February 8, 2006
The Nanny State Comes to the Chesapeake
By Trevor Bothwell

Apparently not content to confine their legislative excess to Wal-Mart and small business, Maryland Democrats now are threatening the property rights of Maryland boaters, proposing a new bill ostensibly aimed at nothing more than attempting to “protect us from ourselves.”

House Bill 140 is a deplorable and intrusive bit of legislation that would require every individual on a boat to wear a personal flotation device (PFD) while the boat is underway. This bill not only requires the boat’s operator to wear a PFD but also specifically “prohibits an individual from operating or allowing the operation of a vessel while there is present in the vessel an individual not wearing a PFD…” and “[applies] regardless of [an individual’s] age or size of the vessel.”

Considering the fact that federal law already requires all boats to contain one properly-sized personal flotation device for every individual onboard, this bill is a gratuitous display of legislative overreach that all too clearly gives the impression that the state rather than the individual knows what is in the best interest of individual citizens.

One normally would assume that the absurdity of such legislation would defy explanation, but far too many Maryland legislators apparently are either unaware of or unconcerned about the importance of private property rights and the concept of personal responsibility.

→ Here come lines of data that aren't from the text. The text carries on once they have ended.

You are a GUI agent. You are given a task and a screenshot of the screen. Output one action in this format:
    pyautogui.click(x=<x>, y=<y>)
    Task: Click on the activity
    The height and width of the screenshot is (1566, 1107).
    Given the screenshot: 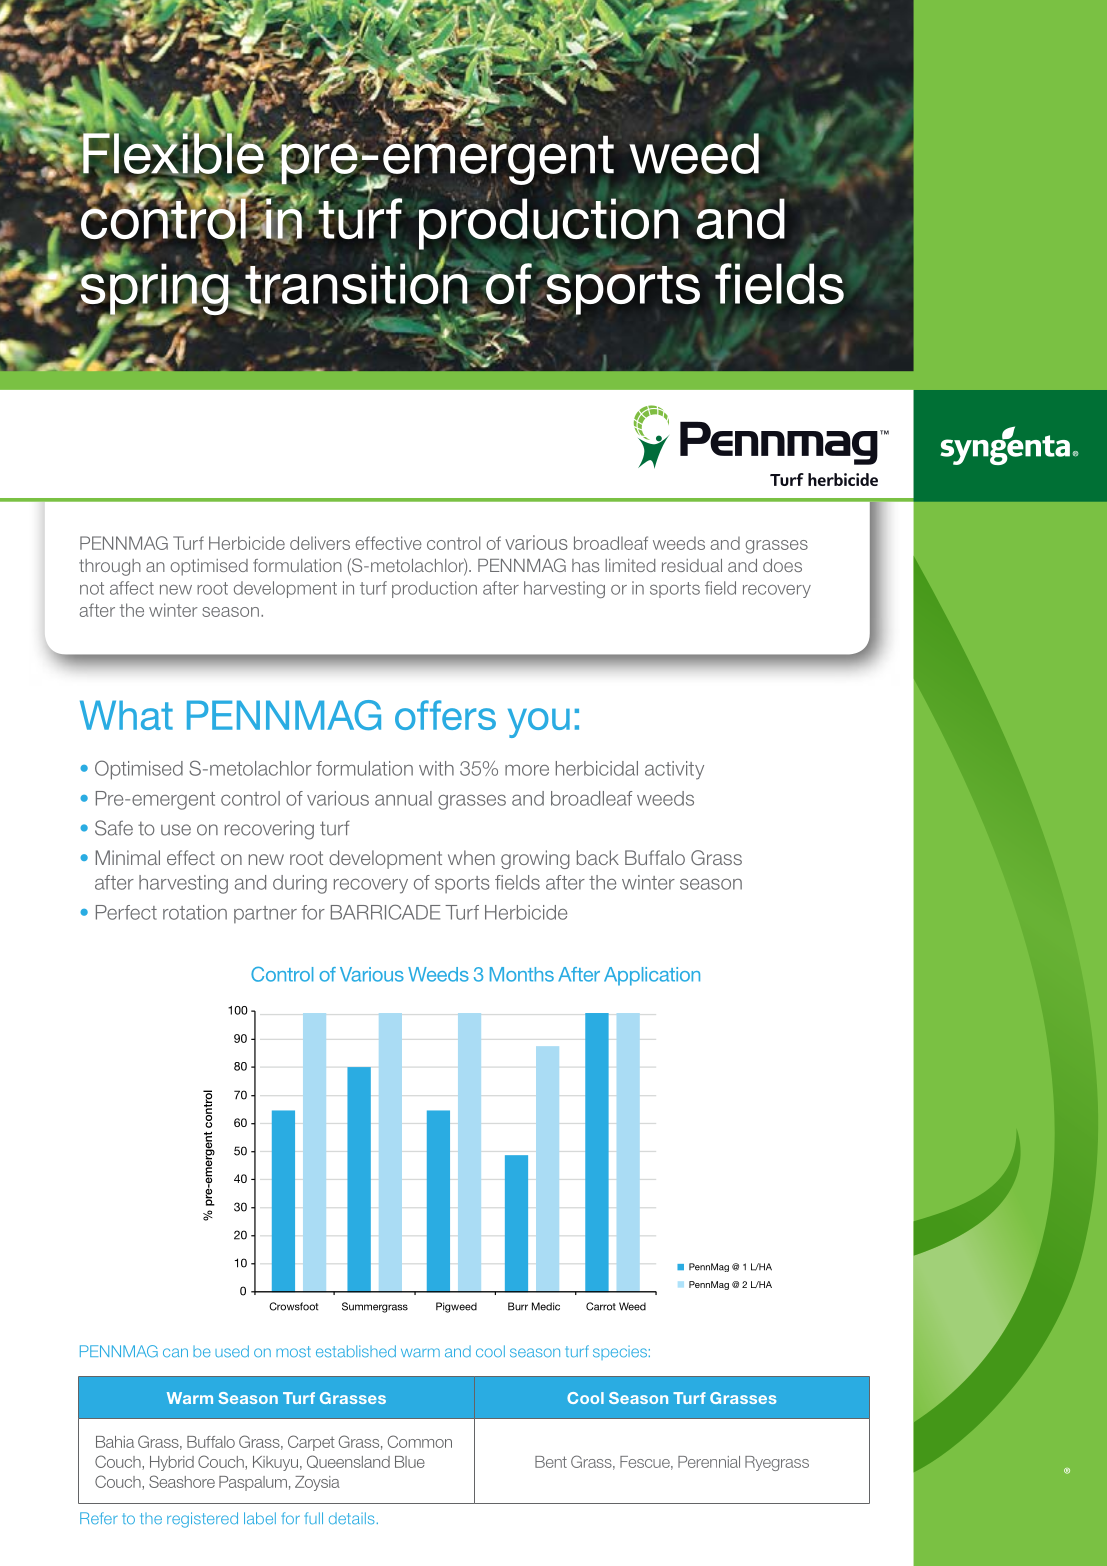 What is the action you would take?
    pyautogui.click(x=674, y=770)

The most intimate property right one possesses is the right to own one’s body (let pro-choice Democrats refute that one). In short, if an individual boater feels the need to wear a personal flotation device while on the water, he will do so whether the state mandates it or not. A cursory glance around the Chesapeake Bay on a summer weekend afternoon validates this argument. Maryland’s waterways have been filled for years with hobbyists who fish in small boats and wear life vests for their own wellbeing.

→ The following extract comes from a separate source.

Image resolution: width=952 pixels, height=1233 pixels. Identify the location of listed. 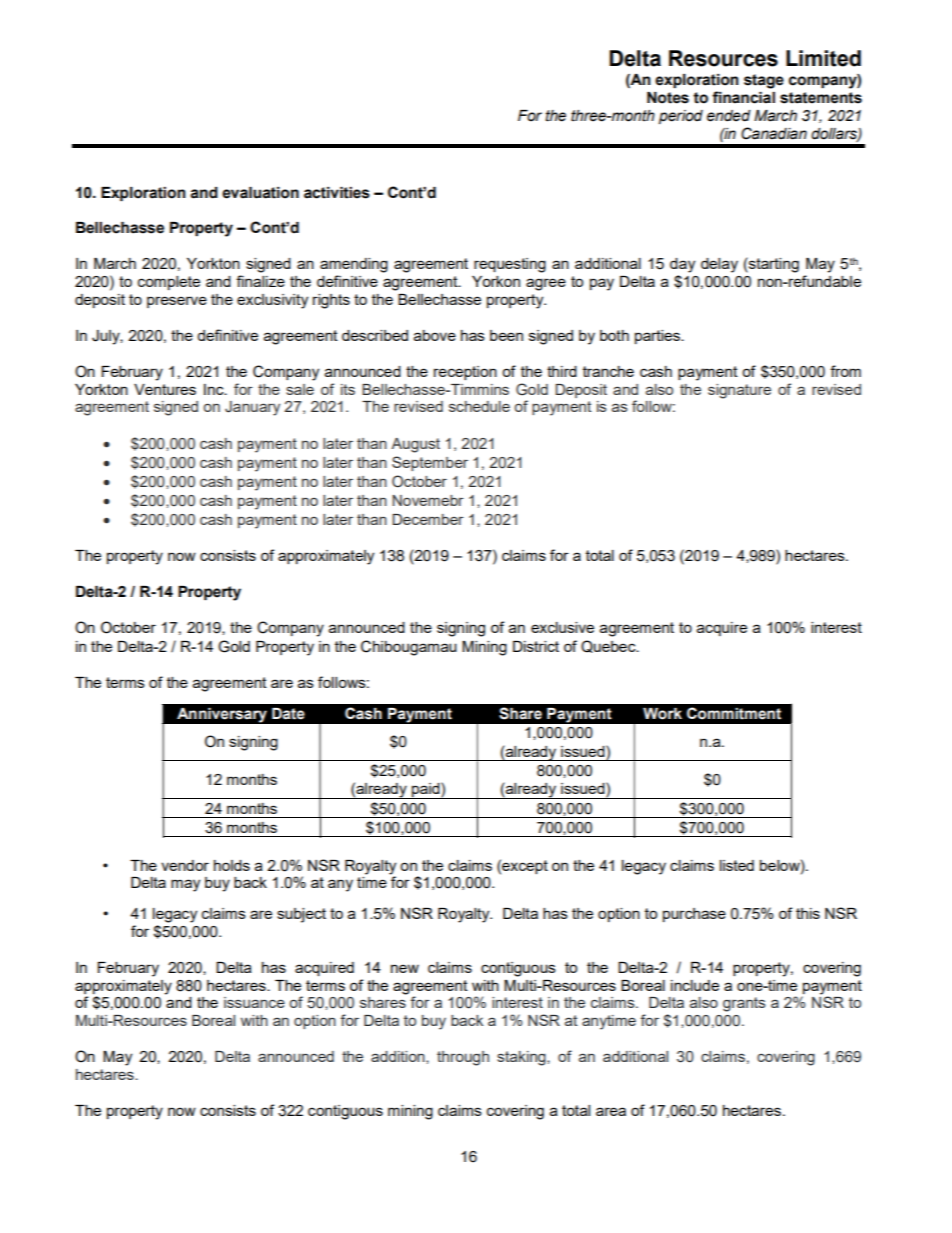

However, given that current state law requires only small children on boats 21 feet or less in length to wear PFDs at all times, it seems there’s even more at play here than a superfluous concern for our safety. According to Boating Statistics 2004, published by the U.S. Coast Guard in September 2005, there were 206,681 motorboats registered in Maryland in 2004 and only 16 boating fatalities. Boating certainly can be a dangerous activity, but these numbers indicate that it is undeniably safe if people are smart about it and observe existing laws.

In this light, one could be forgiven for wondering whether this bill is just another ploy by Maryland legislators to stuff state coffers at the expense of our liberties, along the same line as red light cameras and night vision goggles issued to Maryland troopers to enforce seat belt laws (a project wisely discontinued by Governor Bob Ehrlich last year). Indeed, tucked away at the end of HB 140 is a section estimating that state revenues are expected to increase by as much as $700,000 by fiscal year 2007 as a result of this new law, which would allow the state to fine first-time offenders as much as $500 and slap them with a misdemeanor. A subsequent offense could carry a fine of up to $1,000 or imprisonment up to a year, or both (!). All for conducting oneself in a manner that is perfectly legal today.

Alas, it is becoming ever more apparent that our bureaucrats increasingly view taxpayers as little more than revenue generators -- serfs to be exploited through violation of bizarre regulations -- through which these lawmakers can finance pet projects for their own self-gratification.

Yet how odd that so few among us are incensed by such behavior. How strange that so many of us seem oblivious to the idea that if enough freedom-stomping legislation is passed, that eventually we’ll all be guilty of some crime or another, many of which are simply manufactured out of whole cloth at the hands of our politicians.

Whatever Maryland’s motives, perhaps the most offensive aspect of such nanny-statism is the undeniable fact that as government further purports to assume for its citizens the responsibilities individuals should retain for themselves, dependence upon it only increases. Extrapolated to its logical conclusion, such abuse of government authority will slowly encourage and compel citizens to surrender their liberties to the point where we effectively become wards of the state.